As an Honours Western religious studies student about to finish my degree, I’ve come to the conclusion that after 60 credits of RELG, I only understand Christianity. I’ve somehow avoided two of the three Abrahamic religions over my four and a half years. I can’t say that this isn’t entirely my own fault, but the lack of comparative courses among the three major faith systems is startling.
McGill’s religious studies program is broken up into two main streams: Eastern and Western. While the Eastern section focuses on the intricate connections between Hinduism and Buddhism, the Western side is almost entirely centred around Christianity. Out of 30-odd courses offered to me, over two-thirds are focused on Christianity. Out of 16 faculty members, only four do not specialize in Christianity. Birks’s resident comparative religions professor Arvind Sharma estimates that 12 of the 16 are Christians.
Now that I’m almost done here, I have the tools to analyze religious systems, but only Christianity as my raw material. It’s not like I’ve taken leaps and bounds to avoid Islam and Judaism. Currently, Western religious studies offers a single 200-level course dedicated to the basics of all three Abrahamic religions. The general feeling in the faculty is that creating another course focused on Christianity, Judaism, and Islam would result in a reductionist view of each.
Professors in the faculty are defensive of the Western side of the program, and insist that its itinerary is one with a wide spectrum of choice. Students interested in Jewish or Islamic studies are free to study these traditions in their corresponding independent faculties and transfer the credits toward their religious studies degree.
The problem is that the nature of the program inhibits the comparison of the three. “The whole thrust of inter-religious dialogue is problematized by scholars because it’s such a sensitive issue,” says early Christianity professor Ian Henderson.
Henderson speaks of the Jewish and Islamic studies programs as “founded on…a real need for something that wouldn’t be reducible to comparison.” The ties among the three faculties, he states, are “closer than they have ever been,” but adds that much of it “is just friendship” of the faculties that has developed over years of discussion at a level reserved for people with more than one Ph.D. “Comparative religions has a problem, since you have to have at least one and a half Ph.D.s,” Hendeson says.
Yet at an undergraduate level, one does not need to be a scholar in each of the three traditions in order to compare their intrinsic similarities. The point of any BA is to come out of it with a survey of what interests you, and then move on from there. The concerns that courses on Jewish and Islamic faiths would reduce Jewish and Islamic cultures to their religious practices is not an excuse, especially when the two faculties feature specialized streams on the specifically religious aspects of each.
Why is it that Eastern religions are so deeply involved in comparison? Sharma states that it is natural for Eastern religions to be taught in tandem, since “before the influence of modernity, multiple religious affiliation was the norm in the East” whereas “the idea of exclusive religious identity is very Western.”
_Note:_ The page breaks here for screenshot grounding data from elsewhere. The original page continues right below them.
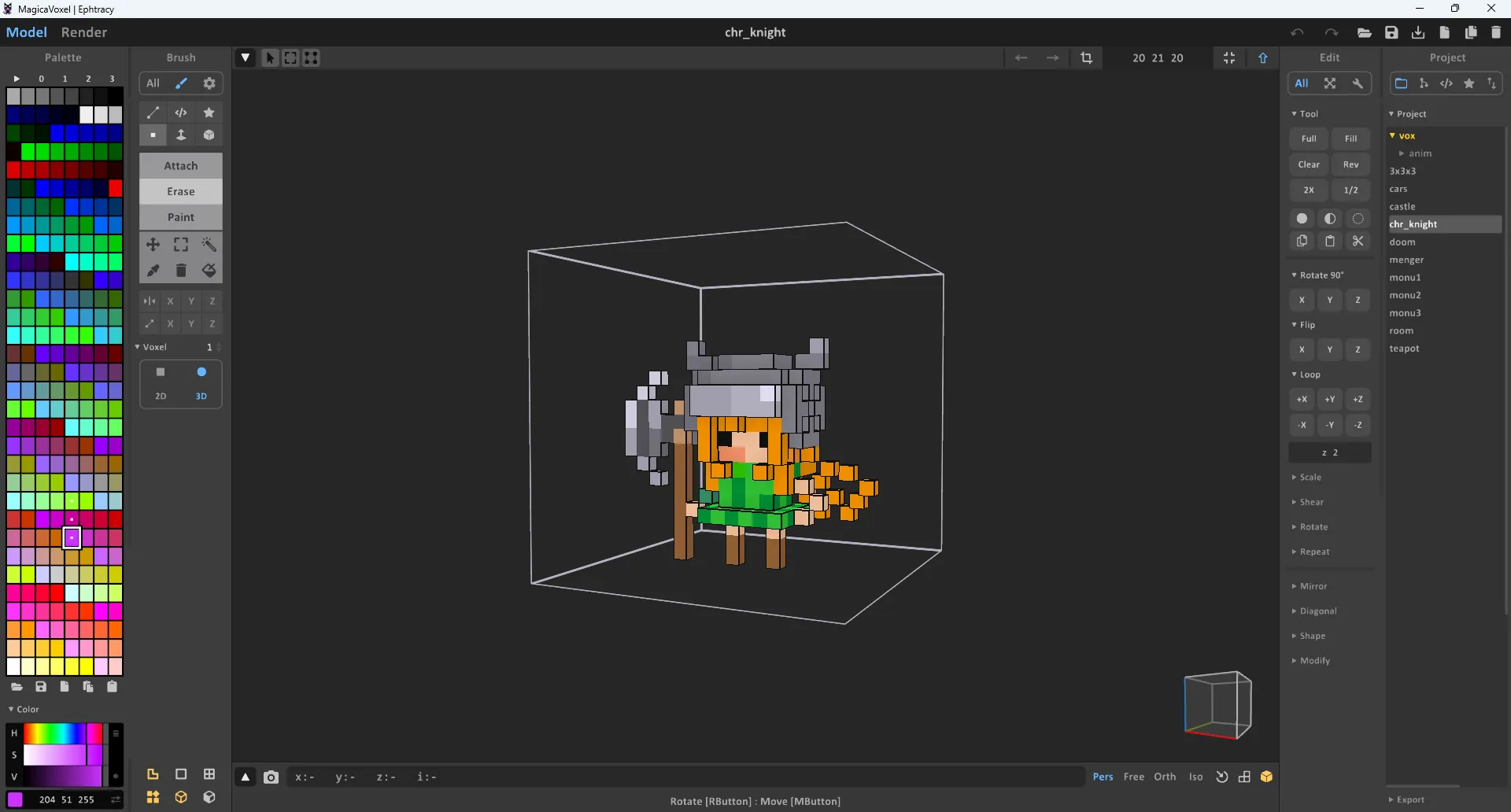Pick a color with the Color Picker tool
Viewport: 1511px width, 812px height.
(x=153, y=270)
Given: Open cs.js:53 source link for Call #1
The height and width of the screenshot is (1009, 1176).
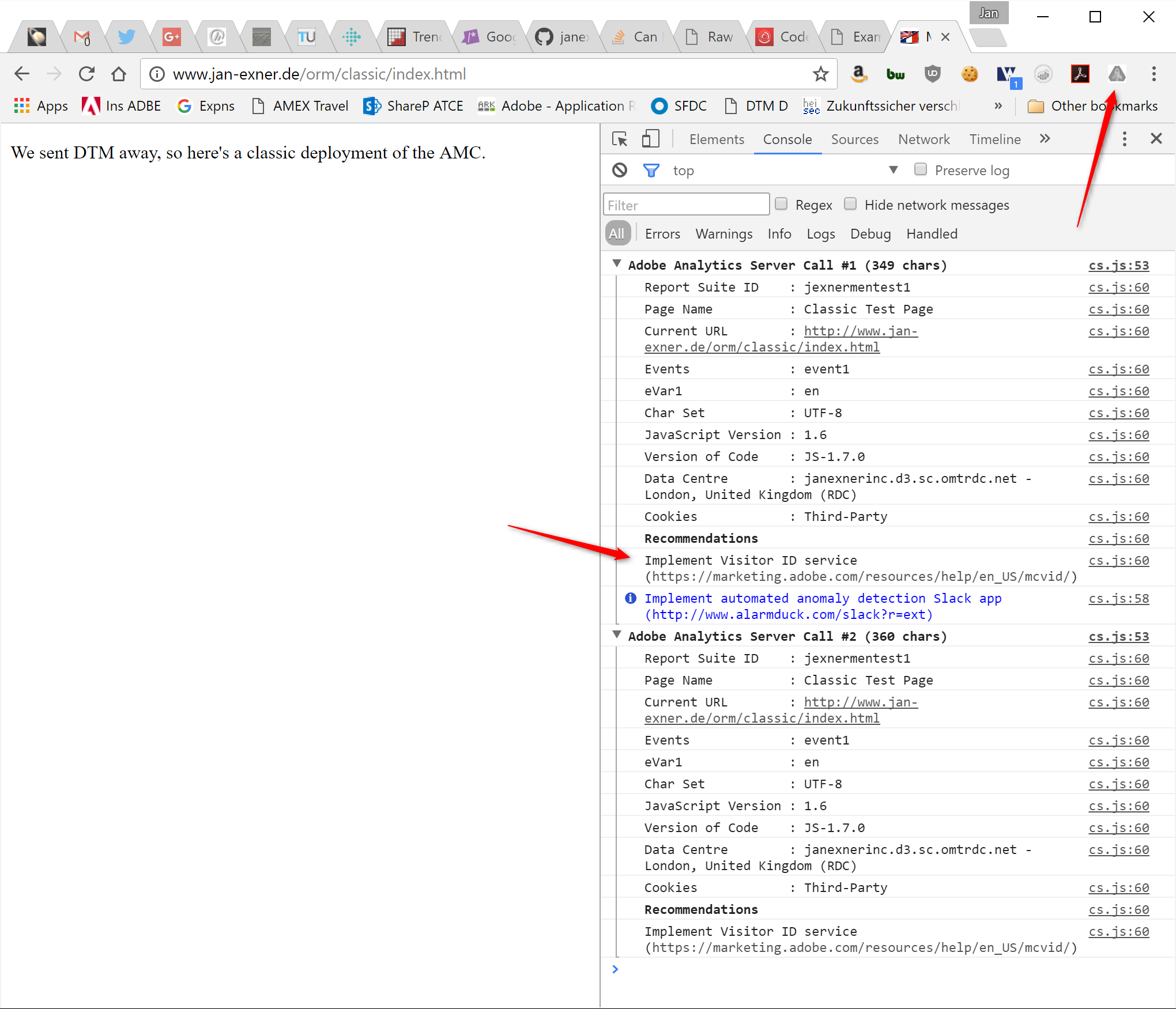Looking at the screenshot, I should click(x=1118, y=266).
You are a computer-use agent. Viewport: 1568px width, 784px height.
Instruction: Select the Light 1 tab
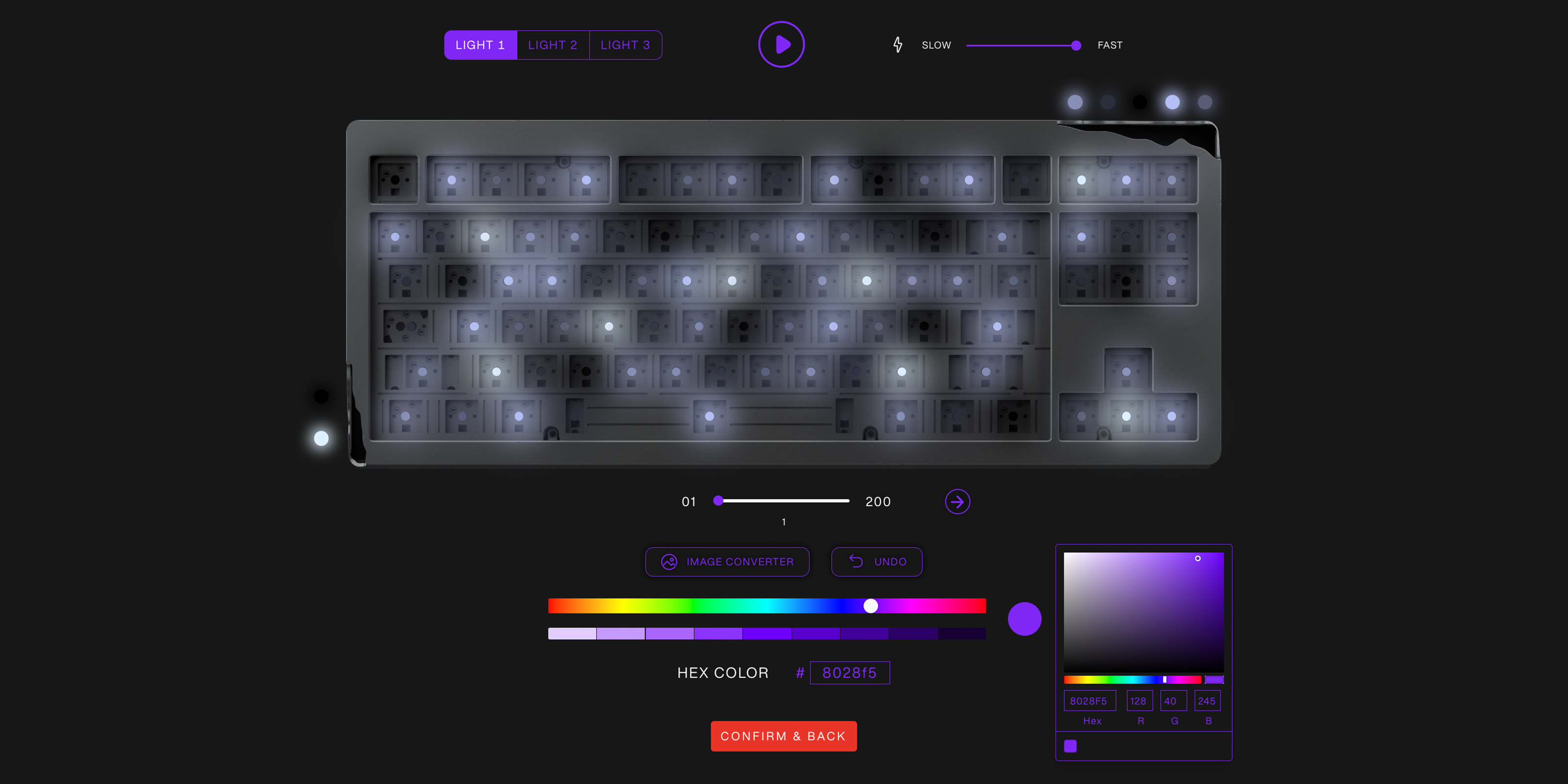[x=480, y=45]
“The academic study of religion arose in the West, so it inherits the division of secular and cultural,” says Sharma, insisting that “the distinction between religion and culture is Western and Christian.” Rather than focus on the three Abrahamic religions, the comparative aspect of the faculties falls between East and West. This only exacerbates the fact that religious studies as an academic discipline is ethnocentric and based on a Christian worldview.
Essentially, students’ lack of awareness about the plurality of faculties involved in the discipline of religious studies and the ease of transferring credits between the three faculties is the problem. Christine Porterfield, the current president of the Religious Studies Undergraduate Society, expressed that she can “see how [religious studies] could be seen as a Christocentric program, but if students are careful to build something, we have the means, we just have to plan it very carefully.”
The deficiency of inter-Abrahamic courses offered in combination with a lack of publicity for such courses have left me and many Western religious studies BA-holders with little knowledge about Islam and Judaism at the end of 20 courses. The few comparative courses offered are often based on links between early Judaism and Christianity, rather than contemporary or thematic connections. “Perhaps,” Porterfield states, “if we could take themes about these religious communities today, and build courses based on that, it would be beneficial.” Attempts have been made to create these courses under generic titles, yet the content is largely Christian.
Comparison of any religion, admittedly, involves hard work. But such background knowledge leads “almost overwhelmingly to a solid basis of comparison” says Sharma. Even though the academic study of religion is a creation of the Christian West, this doesn’t mean it has to remain exclusive. Sharma concludes, “Having recognized that the distinction [of religion and culture] is Western, you could argue that it need be extended to other religions.”